Beginning in 1982, Microsoft competed with VisiCalc, and later 1-2-3, with their Multiplan cross-platform spreadsheet. Later on, Lotus 1-2-3 was introduced in 1983 specifically for the IBM PC, and quickly overtook VisiCalc on it. To make the transition easier, it made sense for both to parse formulas in the same way that VisiCalc did. So the limited look-ahead behavior would be carried forward.
In 1985, Microsoft introduced Excel, originally for the Macintosh and beginning with version 2 in 1987 to the PC. Again, to make the transition easier, it made sense to carry forward the formula parsing behavior that people were already used to since by now almost a decade.

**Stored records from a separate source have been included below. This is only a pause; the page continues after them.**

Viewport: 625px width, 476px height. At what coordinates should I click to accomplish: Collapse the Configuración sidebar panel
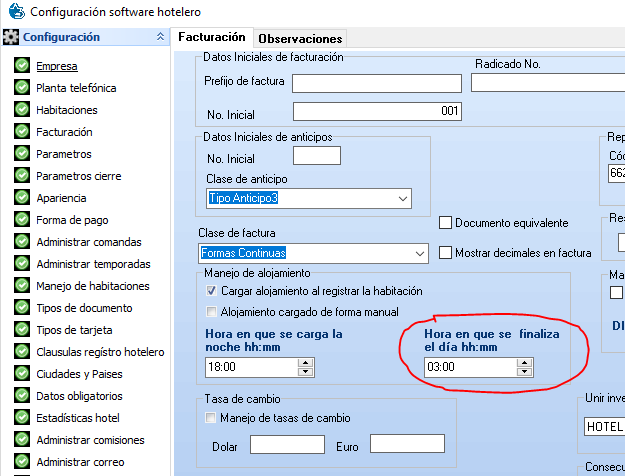click(161, 37)
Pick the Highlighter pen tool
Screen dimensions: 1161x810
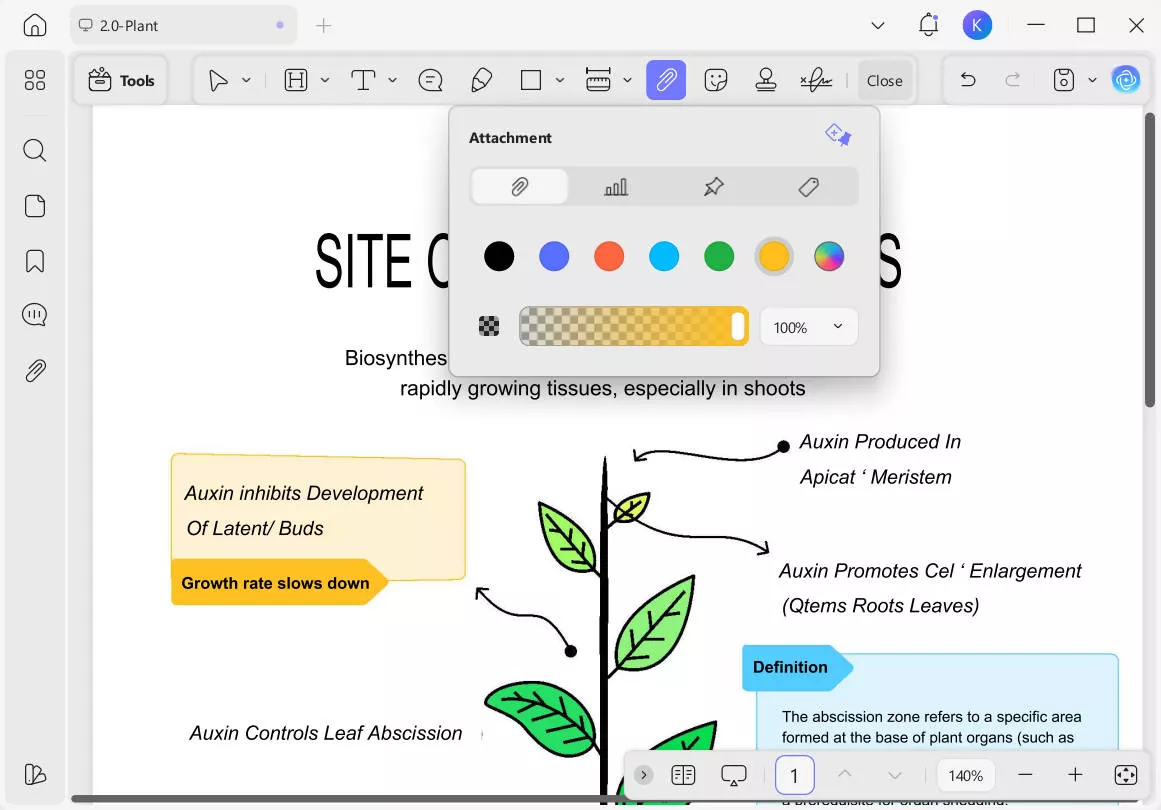(481, 80)
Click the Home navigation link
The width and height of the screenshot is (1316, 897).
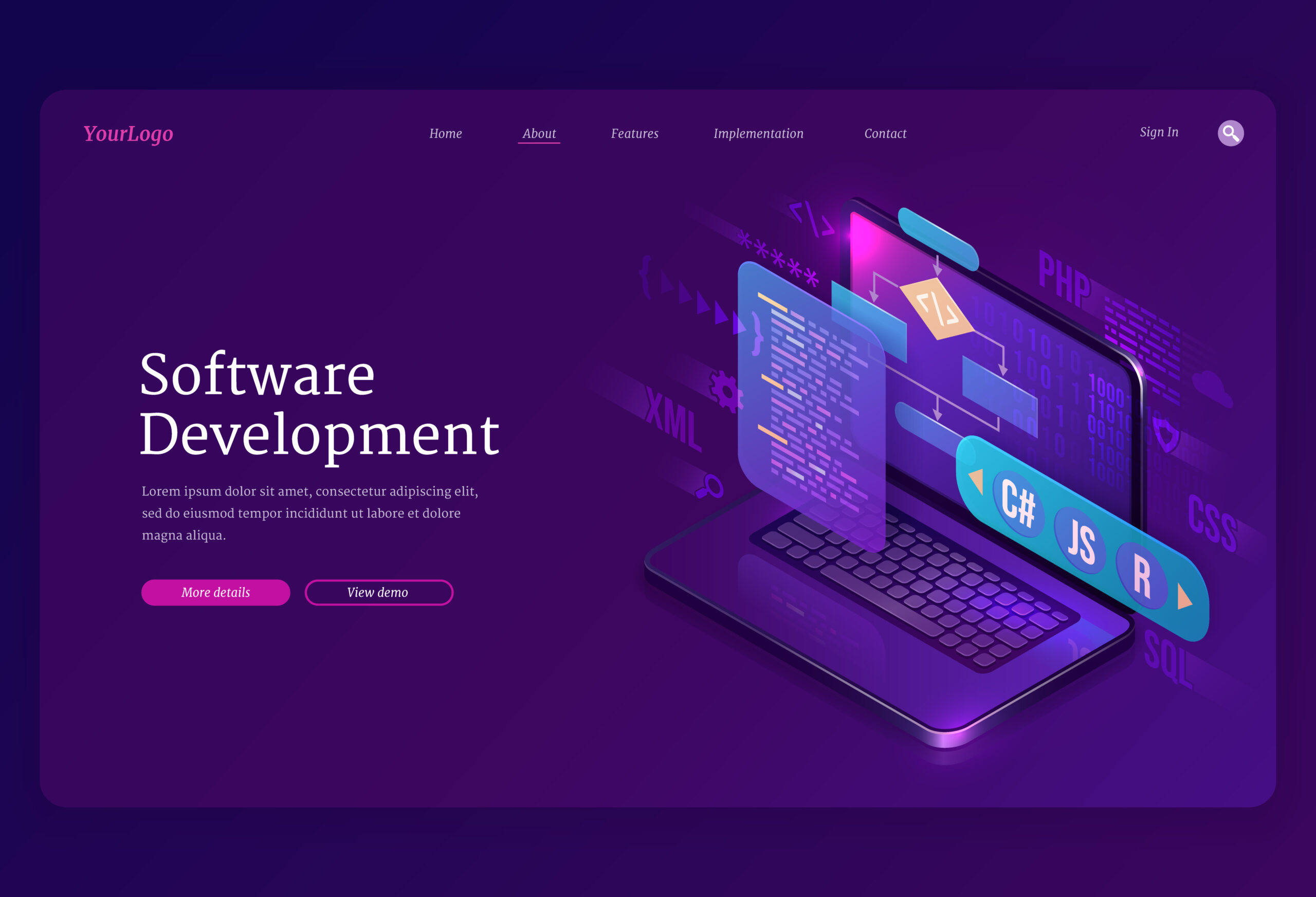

With each upgrade of Excel, the opportunity to change the behavior existed, but not only would it require users to learn a new way to type formulas, it would also risk breaking compatibility with spreadsheets used or created with the previous version. In a still very competitive market with several commercial companies competing with each other in each field, the decision was likely made to keep the behavior users were accustomed to.
Fast forward to 2019, and we're still stuck with the formula parsing behavior decisions originally made no later than 1978-1979.